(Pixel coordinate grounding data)
+ + + + + + +
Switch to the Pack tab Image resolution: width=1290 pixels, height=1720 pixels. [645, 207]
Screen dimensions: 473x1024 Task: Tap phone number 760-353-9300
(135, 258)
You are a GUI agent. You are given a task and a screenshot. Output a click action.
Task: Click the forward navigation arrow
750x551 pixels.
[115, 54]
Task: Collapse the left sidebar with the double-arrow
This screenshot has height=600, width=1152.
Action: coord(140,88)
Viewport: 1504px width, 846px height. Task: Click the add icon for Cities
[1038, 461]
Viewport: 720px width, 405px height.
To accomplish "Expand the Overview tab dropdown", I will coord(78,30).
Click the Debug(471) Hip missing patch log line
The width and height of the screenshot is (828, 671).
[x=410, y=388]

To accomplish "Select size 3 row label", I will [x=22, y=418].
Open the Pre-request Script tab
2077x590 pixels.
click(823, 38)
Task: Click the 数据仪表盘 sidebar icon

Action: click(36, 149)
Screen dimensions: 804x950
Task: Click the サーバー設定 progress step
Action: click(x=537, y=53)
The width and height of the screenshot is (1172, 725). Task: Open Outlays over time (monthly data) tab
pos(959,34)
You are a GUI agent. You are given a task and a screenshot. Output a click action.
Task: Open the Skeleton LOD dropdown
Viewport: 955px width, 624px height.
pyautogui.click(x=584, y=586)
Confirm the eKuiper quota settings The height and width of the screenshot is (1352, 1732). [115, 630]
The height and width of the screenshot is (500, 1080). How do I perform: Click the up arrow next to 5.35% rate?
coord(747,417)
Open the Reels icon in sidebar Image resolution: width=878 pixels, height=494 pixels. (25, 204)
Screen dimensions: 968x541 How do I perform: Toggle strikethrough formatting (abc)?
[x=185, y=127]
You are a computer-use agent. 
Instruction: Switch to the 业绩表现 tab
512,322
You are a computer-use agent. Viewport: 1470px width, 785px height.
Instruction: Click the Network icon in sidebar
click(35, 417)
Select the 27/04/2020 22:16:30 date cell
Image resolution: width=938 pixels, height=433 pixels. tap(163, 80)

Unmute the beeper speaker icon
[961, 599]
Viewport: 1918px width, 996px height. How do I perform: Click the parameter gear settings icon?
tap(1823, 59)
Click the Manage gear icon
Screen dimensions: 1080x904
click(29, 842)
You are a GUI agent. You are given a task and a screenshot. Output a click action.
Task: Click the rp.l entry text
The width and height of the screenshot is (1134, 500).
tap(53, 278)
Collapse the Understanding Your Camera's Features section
+ + + + + + +
* **Exercise instructions**
Every entry above should be written out again, precisely.

* **Response**
Switch to the Pack tab Image resolution: width=1290 pixels, height=1720 pixels. [645, 207]
Screen dimensions: 473x1024 Task: Tap phone number 760-353-9300
(135, 258)
You are a GUI agent. You are given a task and a screenshot. Output a click action.
Task: Click the forward navigation arrow
750x551 pixels.
[115, 54]
Task: Collapse the left sidebar with the double-arrow
This screenshot has height=600, width=1152.
Action: coord(140,88)
Viewport: 1504px width, 846px height. Task: Click the add icon for Cities
[1038, 461]
Viewport: 720px width, 405px height.
To accomplish "Expand the Overview tab dropdown", I will coord(78,30).
Click the Debug(471) Hip missing patch log line
The width and height of the screenshot is (828, 671).
[x=410, y=388]

To accomplish "Select size 3 row label", I will [x=22, y=418].
Open the Pre-request Script tab
2077x590 pixels.
click(823, 38)
Task: Click the 数据仪表盘 sidebar icon

Action: click(36, 149)
Screen dimensions: 804x950
Task: Click the サーバー設定 progress step
Action: click(x=537, y=53)
The width and height of the screenshot is (1172, 725). Task: Open Outlays over time (monthly data) tab
pos(959,34)
You are a GUI agent. You are given a task and a screenshot. Output a click action.
Task: Open the Skeleton LOD dropdown
Viewport: 955px width, 624px height.
pyautogui.click(x=584, y=586)
Confirm the eKuiper quota settings The height and width of the screenshot is (1352, 1732). [115, 630]
The height and width of the screenshot is (500, 1080). How do I perform: Click the up arrow next to 5.35% rate?
coord(747,417)
Open the Reels icon in sidebar Image resolution: width=878 pixels, height=494 pixels. (25, 204)
Screen dimensions: 968x541 How do I perform: Toggle strikethrough formatting (abc)?
[x=185, y=127]
You are a computer-use agent. 
Instruction: Switch to the 业绩表现 tab
512,322
You are a computer-use agent. Viewport: 1470px width, 785px height.
Instruction: Click the Network icon in sidebar
click(35, 417)
Select the 27/04/2020 22:16:30 date cell
Image resolution: width=938 pixels, height=433 pixels. tap(163, 80)

Unmute the beeper speaker icon
[961, 599]
Viewport: 1918px width, 996px height. How do I perform: Click the parameter gear settings icon?
tap(1823, 59)
Click the Manage gear icon
Screen dimensions: 1080x904
click(29, 842)
You are a GUI agent. You are given a task and a screenshot. Output a click action.
Task: Click the rp.l entry text
The width and height of the screenshot is (1134, 500).
tap(53, 278)
Collapse the Understanding Your Camera's Features section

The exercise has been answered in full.